The Best Dissertation Award – Technology and Innovation Management Division, given to Giada Di Stefano, is the icing on the cake of a memorable Bocconi PhD School expedition to San Antonio, Texas, for the Academy of Management Annual Meeting (August 12-16, 2011).

Di Stefano, who last June also received from the Province of Milano the Premio Isimbardi 2011 assigned to young talents, was both in the final five for the Technology and Innovation Division award and in the final seven for the Business Policy and Strategy Division award (the other two Academy of Management divisions being Organization Behaviour and Organization Theory). A graduate of Bocconi PhD School, Di Stefano is going to start her academic career as an assistant professor at HEC Paris.

Elena Novelli, another Bocconi Phd School recent graduate now working for Bath University, was a finalist for the Business Policy and Strategy Division while Carmelo Cennamo, assistant professor at Bocconi and graduate from IE PhD School was another finalist for the Technology and Innovation Management Division.

Here follows an abstract of her dissertation, Knowledge, Innovation, and Social Norms in Creative Industries: Three Essays.

Abstract. Can decentralized institutions protect innovation-related knowledge when property rights are lacking? Recently scholars have proposed that social norms can substitute for legal protection and facilitate knowledge transfer.

In my dissertation, I use a scenario-based field experiment to test these claims and explore the conditions under which norms are effective. First, I evaluate the relative predictive power of two alternative explanations - social norms and intellectual property strategies - and the conditions under which they act as complements or substitutes. Second, I assess the effect of geographical clusters on norms and information transfer. Third, I focus on the role of enforcement for holding social norms in place, by investigating when and why individuals are more likely to sanction norm violations.

My findings show that norms may play a role in governing the use of transferred information, by either substituting for or complementing strategic mechanisms. I find support for the idea that the protection provided by social norms enhances the exchange of information among clustered competitors. Finally, I show that a party's propensity to sanction an offense is driven by the severity and visibility of the violation, the reputation of the violator, and the existence of an exchange relationship with the violator.

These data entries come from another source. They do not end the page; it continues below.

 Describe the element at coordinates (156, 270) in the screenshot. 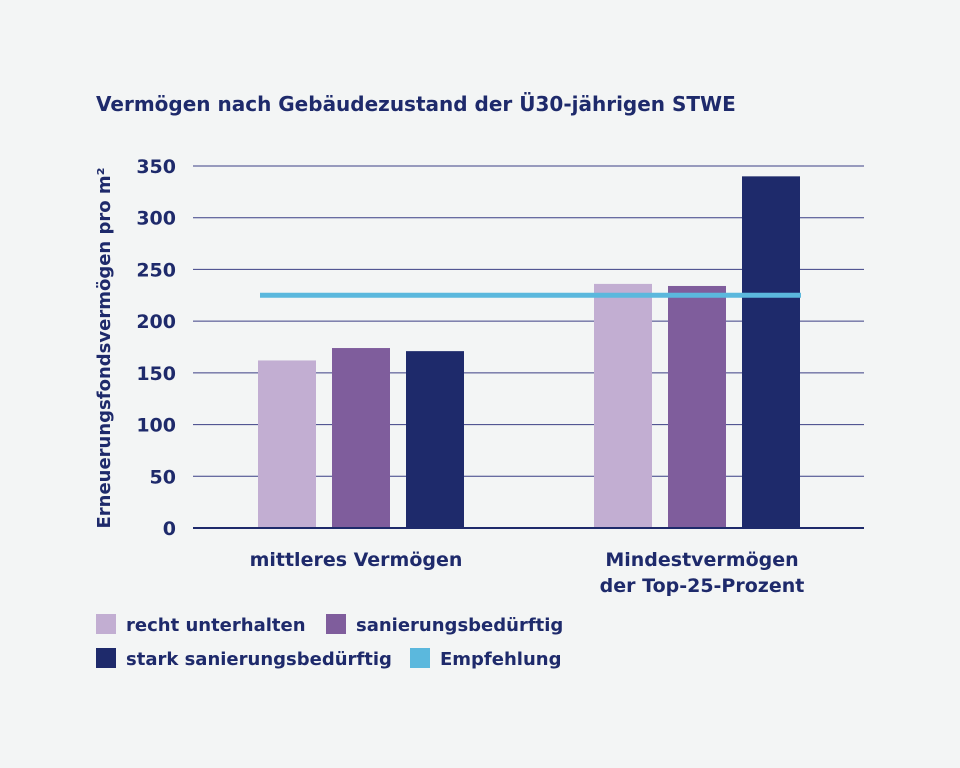

I see `y-tick-label: 250` at that location.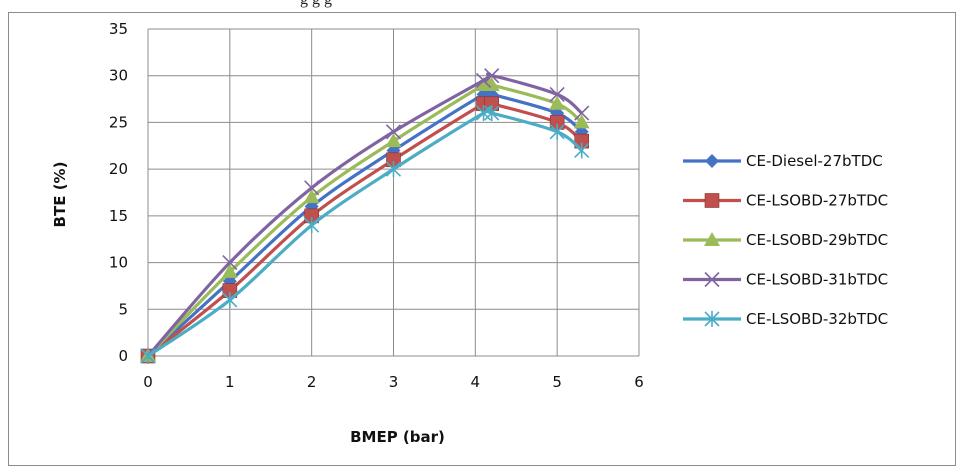 The height and width of the screenshot is (470, 962). Describe the element at coordinates (123, 309) in the screenshot. I see `y-tick-label: 5` at that location.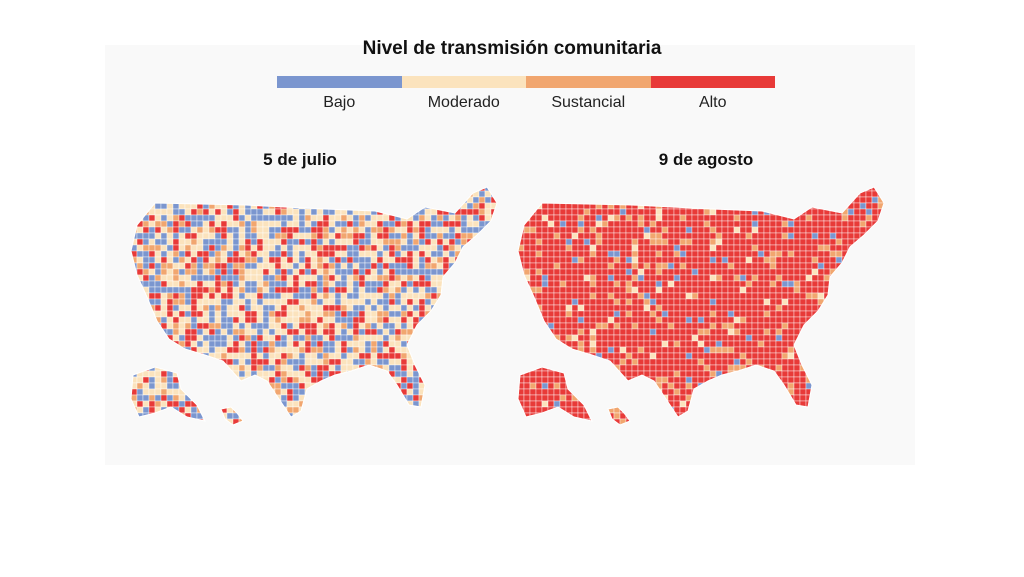  Describe the element at coordinates (526, 103) in the screenshot. I see `legend-labels: Bajo Moderado Sustancial Alto` at that location.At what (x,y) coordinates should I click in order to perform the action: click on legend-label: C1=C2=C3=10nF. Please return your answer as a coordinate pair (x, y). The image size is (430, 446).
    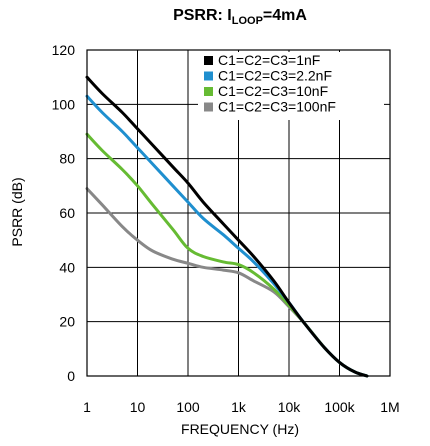
    Looking at the image, I should click on (273, 91).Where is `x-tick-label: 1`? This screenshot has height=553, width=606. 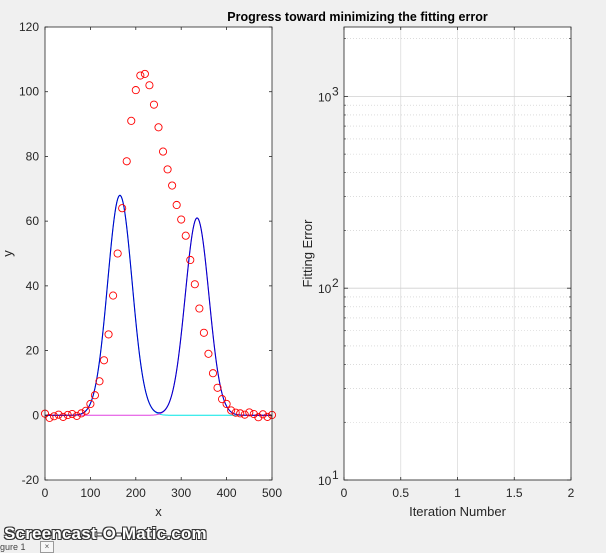
x-tick-label: 1 is located at coordinates (458, 493).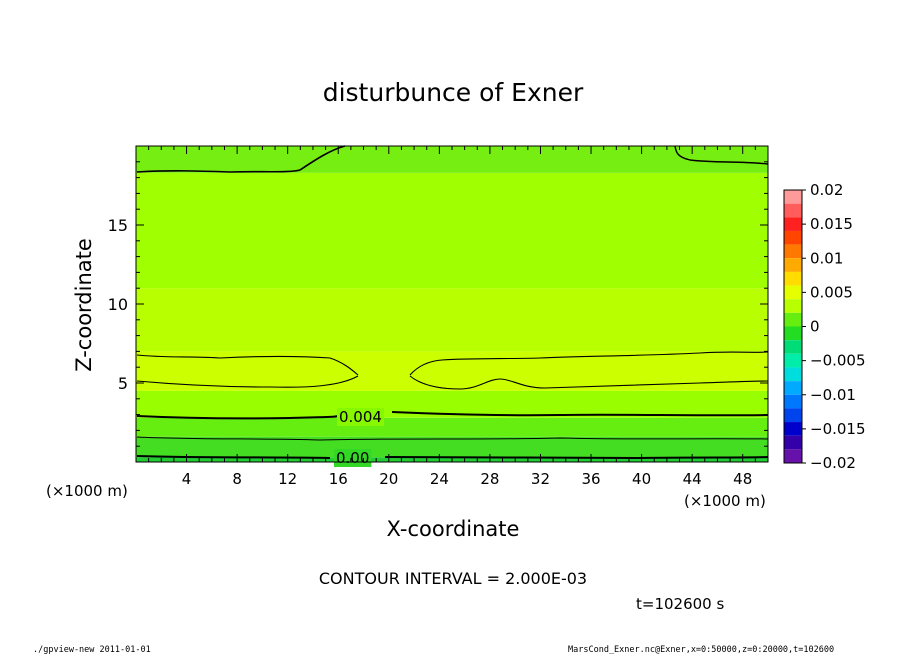 This screenshot has width=904, height=654. I want to click on contour-interval-note: CONTOUR INTERVAL = 2.000E-03, so click(453, 578).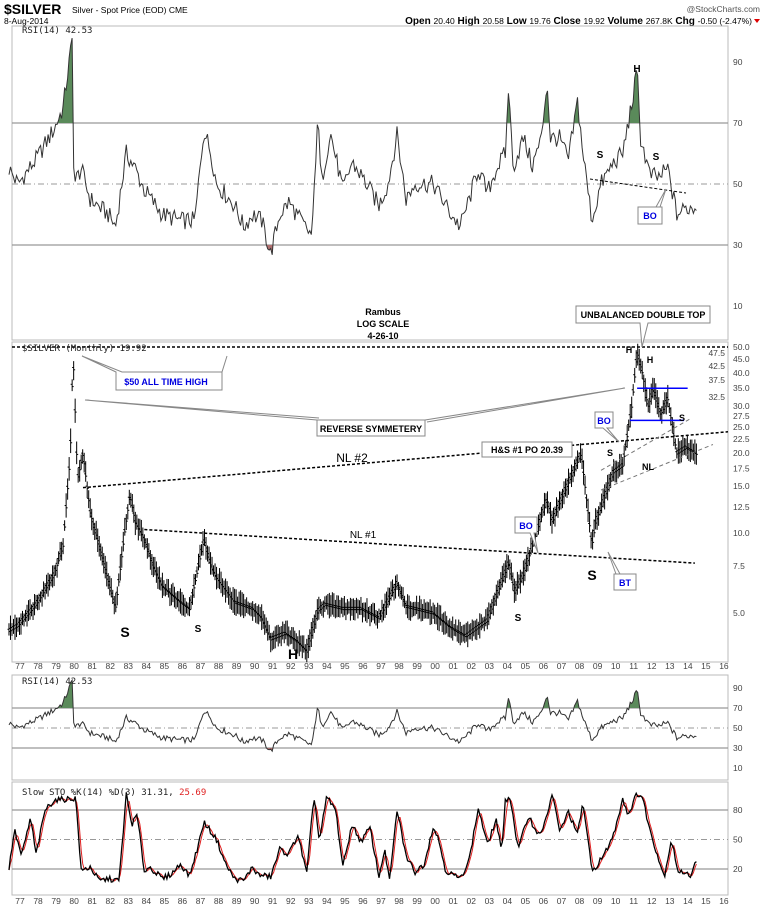  I want to click on x-tick-label: 03, so click(490, 666).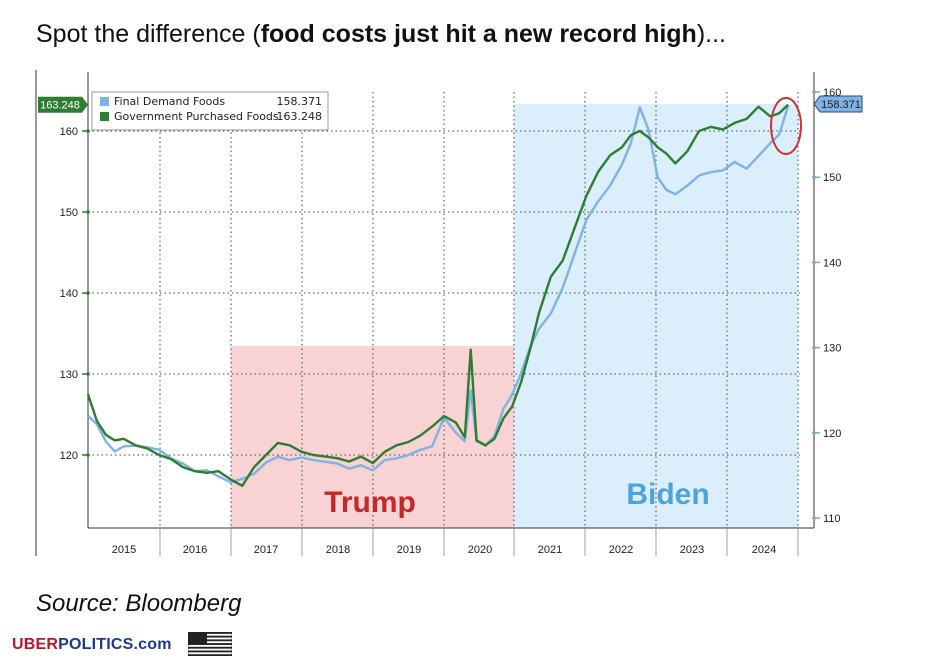 The image size is (940, 658). I want to click on right-tick-label: 150, so click(832, 178).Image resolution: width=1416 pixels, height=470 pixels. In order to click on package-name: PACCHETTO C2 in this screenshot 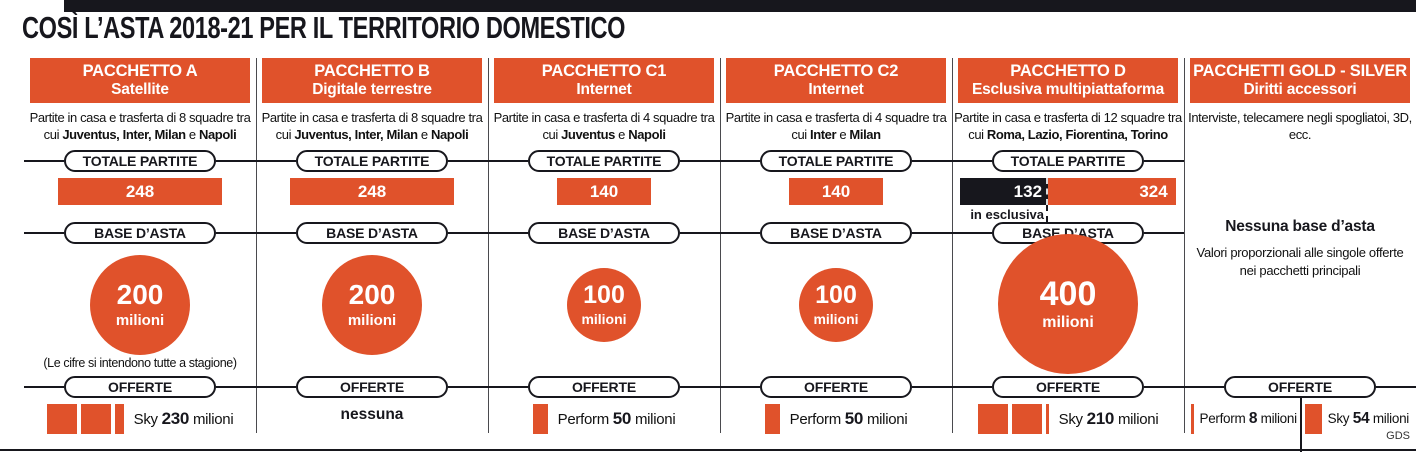, I will do `click(836, 72)`.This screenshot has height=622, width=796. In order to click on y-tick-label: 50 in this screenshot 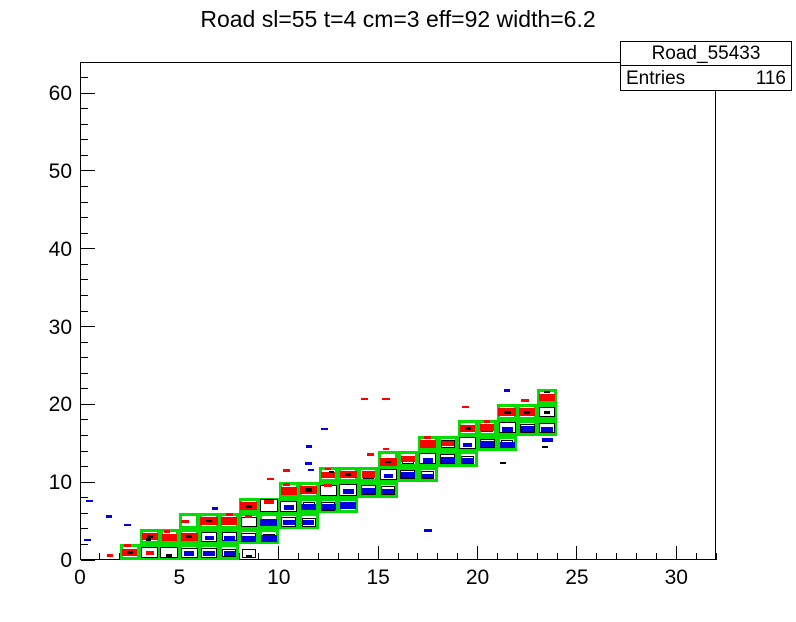, I will do `click(60, 171)`.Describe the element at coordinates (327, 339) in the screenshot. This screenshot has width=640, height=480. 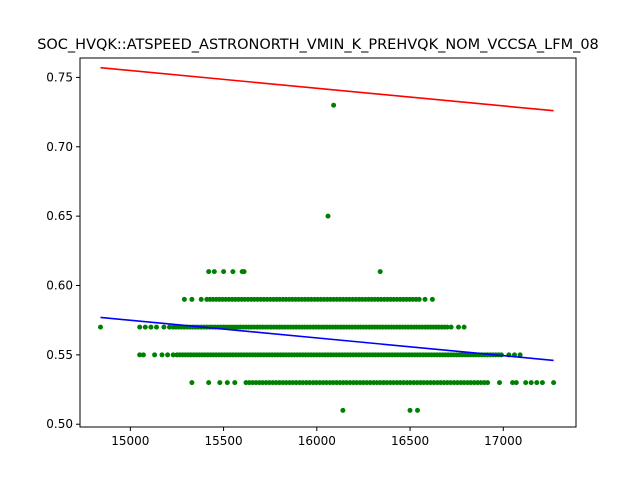
I see `blue-trend-line` at that location.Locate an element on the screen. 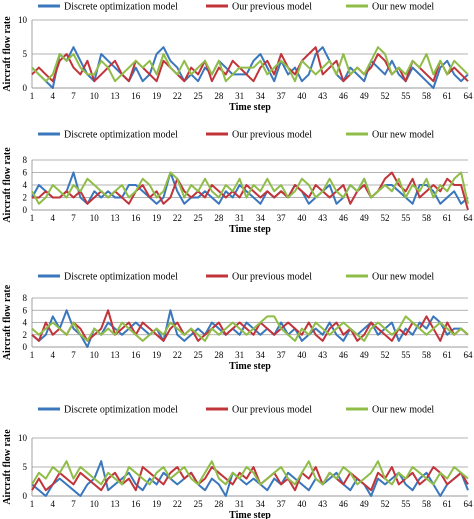 This screenshot has height=519, width=474. y-tick-label: 2 is located at coordinates (26, 198).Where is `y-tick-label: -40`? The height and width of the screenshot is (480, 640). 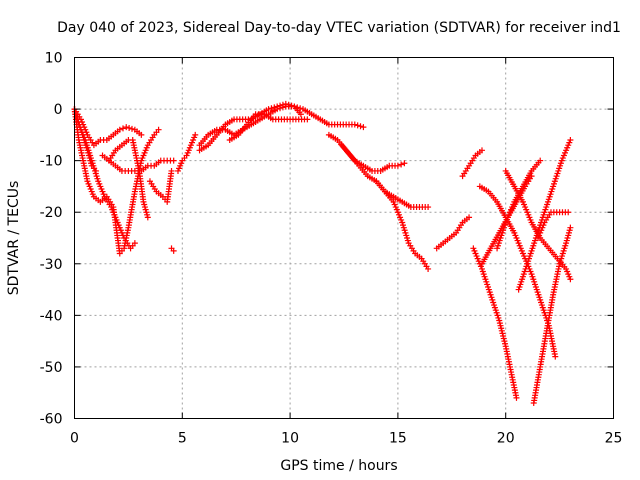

I believe my research has the potential to make a valuable contribution. A better understanding of how information flows when it cannot be legally protected is critical to both theory and practice. Convincing evidence that norms protect innovation from misappropriation could help explain why some industries such as fashion, gourmet cuisine, and music maintain high levels of innovation despite operating in weak appropriability regimes. Most of all, I provide a more complete validation and an extension of the role played by social norms in protecting intellectual property. Firms are more willing to trade know-how if they expect their counterparts to use it properly.